Par le père Ludovic Frère, recteurBeaucoup d’entre nous connaissent déjà très bien cet évangile. Pour ma part, il me remémore mon catéchisme de primaire. Je me souviens que les catéchistes aimaient à nous le faire mimer. Et ça me plaisait bien ! On nous faisait grimper sur une chaise et quelqu’un nous lançait : « Zachée, descends vite». Petit enfant, je m’identifiais sans doute aisément à ce petit Zachée. Je me laissais donc volontiers interpeller par cette invitation à descendre pour accueillir Jésus chez moi. Qui sait, ça a peut-être même orienté ma vocation sacerdotale ?
Mais je n’avais certainement pas perçu à l’époque la portée de la demande du Christ : « Descends vite » ! Je vous encourage à savoir entendre cet impératif, d’autant qu’il est encore suivi d’un impérieux « il faut que j’aille demeurer dans ta maison ». Il le faut ! C’est de l’ordre de la nécessité, non de la convenance. De l’ordre de l’impératif vital, non de la règle morale. Il faut que le Christ vienne chez nous, sans quoi nous « existons » mais nous manquons de « vivre » !

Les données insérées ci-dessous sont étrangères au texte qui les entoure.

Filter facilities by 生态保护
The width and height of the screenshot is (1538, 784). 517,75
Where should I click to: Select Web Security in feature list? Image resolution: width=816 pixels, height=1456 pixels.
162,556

Alors, « Descends vite » ! Cet appel, n’est pas seulement lancé à ce petit homme grimpé sur un arbre. C’est à chacun d’entre nous que Jésus dit aujourd’hui : « Descends vite ! » Comment entendez-vous cette demande du Christ ? De quoi devez-vous donc descendre sans tarder ? Je vous invite à avoir la simplicité de vous poser la question. Pour cela, prenons, s’il vous plaît, quelques instants, pour laisser cette parole résonner ainsi en nous : « Descends vite ! »
(Silence)
Je vous propose maintenant quelques pistes pour approfondir encore le sens de cet appel.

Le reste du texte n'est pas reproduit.